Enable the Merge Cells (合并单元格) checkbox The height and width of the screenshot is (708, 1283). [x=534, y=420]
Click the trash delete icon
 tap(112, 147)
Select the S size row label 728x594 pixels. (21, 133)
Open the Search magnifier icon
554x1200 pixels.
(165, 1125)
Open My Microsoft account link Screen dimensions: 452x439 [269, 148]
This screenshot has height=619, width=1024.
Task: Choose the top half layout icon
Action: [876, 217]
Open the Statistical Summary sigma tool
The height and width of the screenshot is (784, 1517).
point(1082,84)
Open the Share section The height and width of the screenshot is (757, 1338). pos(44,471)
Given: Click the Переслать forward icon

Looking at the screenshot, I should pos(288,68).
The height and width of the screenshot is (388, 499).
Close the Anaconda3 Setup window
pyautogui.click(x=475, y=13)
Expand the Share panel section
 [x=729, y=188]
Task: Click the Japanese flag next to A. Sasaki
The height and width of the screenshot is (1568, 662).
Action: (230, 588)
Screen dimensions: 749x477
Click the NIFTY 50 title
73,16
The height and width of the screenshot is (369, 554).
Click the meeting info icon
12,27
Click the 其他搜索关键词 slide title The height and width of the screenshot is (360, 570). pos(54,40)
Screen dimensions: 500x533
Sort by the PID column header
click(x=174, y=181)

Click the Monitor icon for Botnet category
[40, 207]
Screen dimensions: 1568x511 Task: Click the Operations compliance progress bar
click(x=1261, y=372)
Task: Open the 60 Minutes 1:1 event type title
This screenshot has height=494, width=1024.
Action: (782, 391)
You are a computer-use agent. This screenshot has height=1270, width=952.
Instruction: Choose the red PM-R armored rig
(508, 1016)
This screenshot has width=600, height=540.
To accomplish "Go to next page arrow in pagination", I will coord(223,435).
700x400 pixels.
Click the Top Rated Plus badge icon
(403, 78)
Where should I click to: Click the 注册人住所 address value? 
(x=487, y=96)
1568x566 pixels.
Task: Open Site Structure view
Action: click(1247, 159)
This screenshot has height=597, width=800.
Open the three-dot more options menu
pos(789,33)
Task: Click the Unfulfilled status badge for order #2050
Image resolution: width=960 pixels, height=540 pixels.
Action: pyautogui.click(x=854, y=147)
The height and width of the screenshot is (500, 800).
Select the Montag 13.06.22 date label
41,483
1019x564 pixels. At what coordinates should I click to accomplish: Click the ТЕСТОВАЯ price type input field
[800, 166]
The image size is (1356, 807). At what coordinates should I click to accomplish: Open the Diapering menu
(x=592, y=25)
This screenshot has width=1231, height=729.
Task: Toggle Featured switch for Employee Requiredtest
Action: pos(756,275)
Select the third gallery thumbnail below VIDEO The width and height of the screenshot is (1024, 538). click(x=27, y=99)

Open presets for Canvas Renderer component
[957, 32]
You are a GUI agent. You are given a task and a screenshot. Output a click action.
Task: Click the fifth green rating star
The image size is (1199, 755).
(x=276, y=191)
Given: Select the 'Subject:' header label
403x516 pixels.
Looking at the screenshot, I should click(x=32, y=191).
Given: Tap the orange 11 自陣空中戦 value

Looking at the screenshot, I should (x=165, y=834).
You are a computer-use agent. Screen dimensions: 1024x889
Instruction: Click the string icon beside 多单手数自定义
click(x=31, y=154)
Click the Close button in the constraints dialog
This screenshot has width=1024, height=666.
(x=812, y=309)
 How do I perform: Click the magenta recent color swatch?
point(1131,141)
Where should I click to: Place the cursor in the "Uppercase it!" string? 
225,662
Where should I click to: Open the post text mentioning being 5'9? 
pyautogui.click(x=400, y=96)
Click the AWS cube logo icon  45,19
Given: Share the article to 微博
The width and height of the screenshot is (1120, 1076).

###

● **EXERCISE DIRECTIONS**: Every line that holds the word "computer" should be copied from the records.

● **PROBLEM SOLUTION**:
You are a computer-use agent. This screenshot has height=1270, width=952.
You are a computer-use agent. Screen dimensions: 1024x889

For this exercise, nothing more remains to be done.